■ Passage for review ■
'''
Thursday, December 24, 2020

Nativity witnesses


Christmas Eve

Luke 2:1-20

This past week I was struck by two comments which have been playing together in my mind. The first was a question in an article. “Was there a midwife at the Nativity?”

We usually imagine the birth of Jesus happening in a cold barn or cave, with Joseph delivering the baby. They were alone until the shepherds showed up. But scholarship and other traditions declare that this traditional image is likely to be wrong.

Until the Renaissance, there was often a midwife and her assistant – called a doula -- in pictures of the birth of Jesus. The midwife often held the baby and the doula did the cleanup of both Mary and the bedding. 

Recently, there has been a fair amount of discussion of the meaning of the Greek word translated into English as “inn”. Later in Luke, the word katalumati refers to the upper room (or guest room) where Jesus and the disciples shared his last supper. Hospitality is an integral part of the ancient Israeli culture. So, Joseph’s family definitely would have made room for them somewhere, even if the guest room was not available.

 Of course there was a midwife at the birth. When the mamas and aunties saw Mary, they would have immediately sent for the local midwife. Mary herself would have little experience of the birth process, although she probably was with Elizabeth when John the Baptist was born. 

In addition, it is unlikely that Joseph was with Mary until after everything was cleaned up. As a good Jew he would not have wanted to come into contact with Mary while she was ritually unclean. 

Now, we can forgive Luke for omitting this detail, since as a man, he would have not known the details, and he would not have considered the presence of other women important to the story. But women know, and we are delighted to think of the midwife and doula as the first witnesses to the birth of Jesus.


Did they know this was no ordinary birth? Perhaps not at the moment. But the instant they heard from the shepherds that they had seen the savior, a baby, they would have put the pieces together and known that they helped birth this special child. Or … some early artwork shows the midwives adoring the baby who glows with holy light.


Here is where the second comment I have been pondering comes in. It’s a couple paragraphs from Martin Luther’s Christmas Sermon from 1543.


And as they approached Bethlehem, Joseph was saying, “Oh, it will be all right.  Soon we’ll be among relatives and we can borrow everything.” A fine idea that was!


Her time came as they were drawing near, and Joseph sought room for them in the inn. But there was no room in the inn. Of course there was! There was all the room in the inn, but nobody would give up a room! Shame on you, wretched Bethlehem; you should’ve been burned with brimstone!
'''
■ Records supplied ■
'''
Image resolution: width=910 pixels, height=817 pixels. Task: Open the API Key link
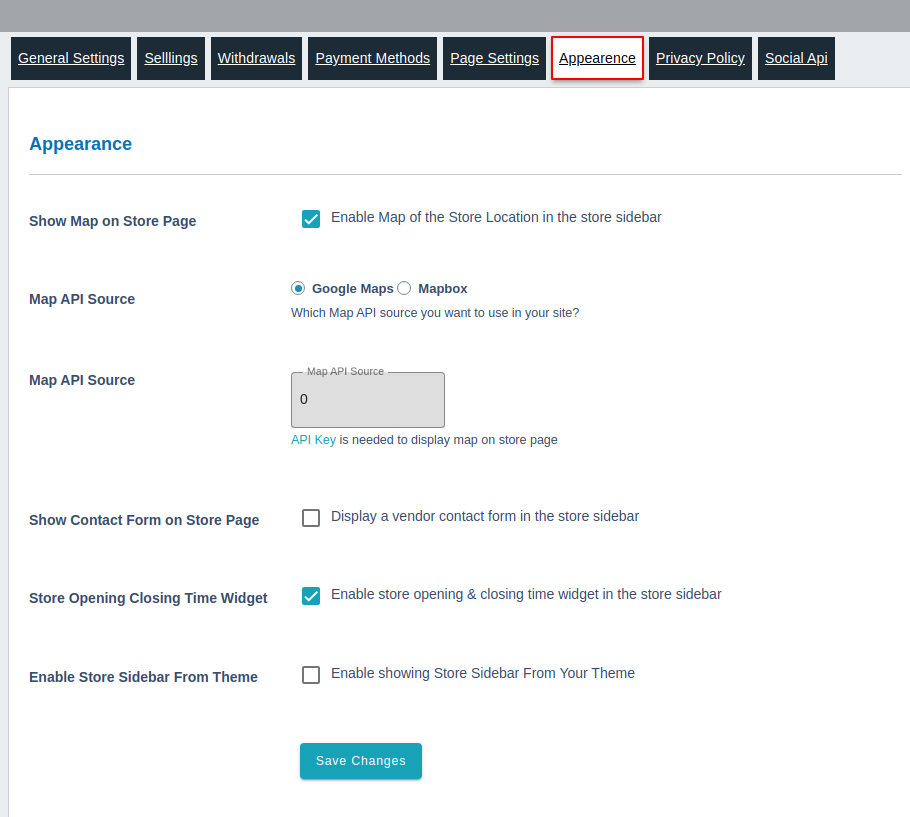[x=313, y=439]
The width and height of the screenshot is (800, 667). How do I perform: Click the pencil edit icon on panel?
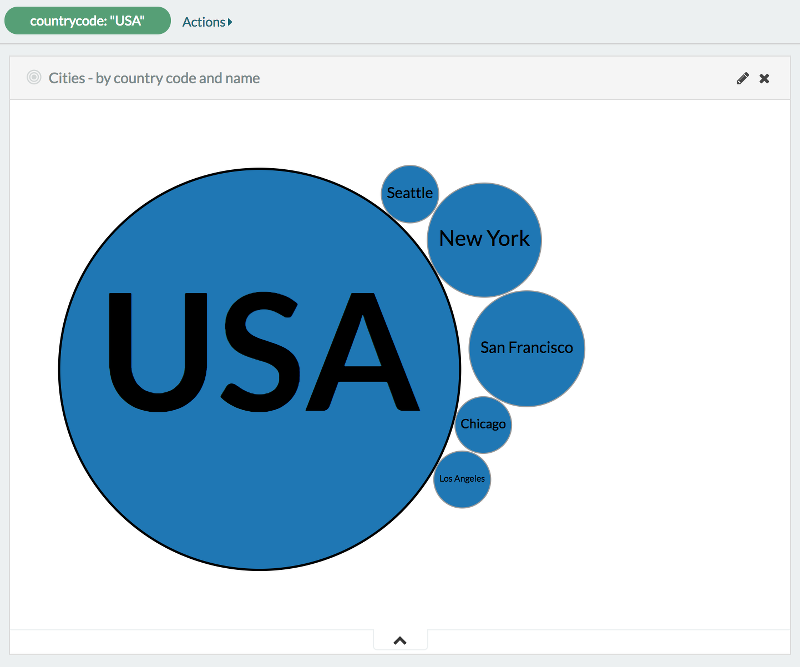point(742,78)
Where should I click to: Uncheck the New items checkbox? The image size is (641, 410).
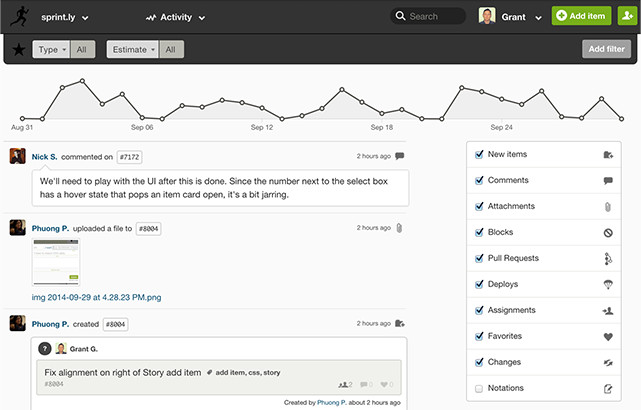click(479, 155)
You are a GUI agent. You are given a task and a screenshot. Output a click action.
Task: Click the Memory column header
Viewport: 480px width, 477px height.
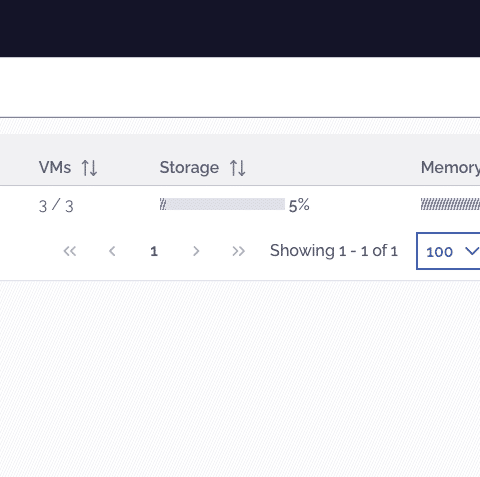[450, 168]
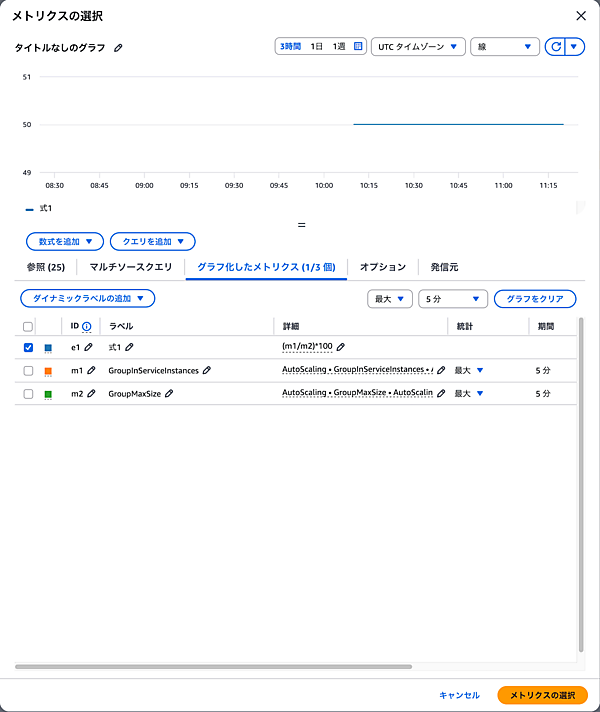Uncheck the e1 metric row checkbox
This screenshot has height=712, width=600.
tap(28, 347)
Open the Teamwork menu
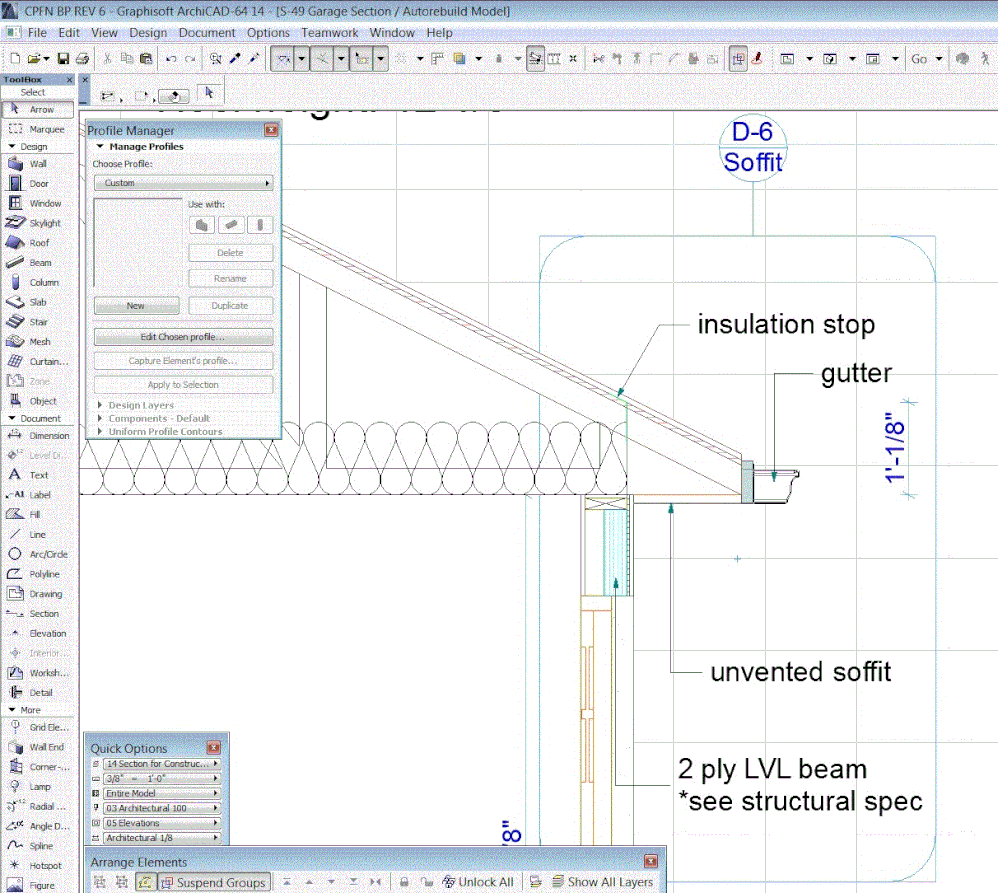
'''
■ Tasks to carry out ■
a - According to the Nativity reflection, what job did the doula do in pictures of the birth of Jesus made before the Renaissance?
b - Carry on the Nativity reflection from the point where it stops.
The items have nothing to do with what is asked here.

■ Task responses ■
a - The doula did the cleanup of both Mary and the bedding.

b -
And don’t you people in this congregation think you’d have done any better if you were there. I can just hear you say, “Oh, we would have loved to take care of the Baby Jesus. We would have washed his diapers.” No you wouldn’t!  If you’d been there you wouldn’t have done a bit better, and if you think you would, why don’t you do it for your neighbor in your midst, who is Christ among you?”


We all like to think we would have listened to the angels and gone to worship this baby as God’s Son and our Savior. We are sure we would have believed to the shepherds. We know we would have believed the whispers of the midwives.


But in truth, most of us would have been skeptical. We would have laughed and said, “Yeah, sure. God’s gonna come to us as the child of a poor couple from Galilee.” So, yes, some of us would have believed, but many of us would not have. That’s ok. It’s human nature and God knows us well.


… You and I have not literally witnessed the birth, the angels, or the shepherds. We did not walk the Holy Lands with Jesus. We were not there at the cross or at the resurrection. But we have witnessed God’s activity in our lives and the lives of those we know. We are the witnesses Jesus has in the world today.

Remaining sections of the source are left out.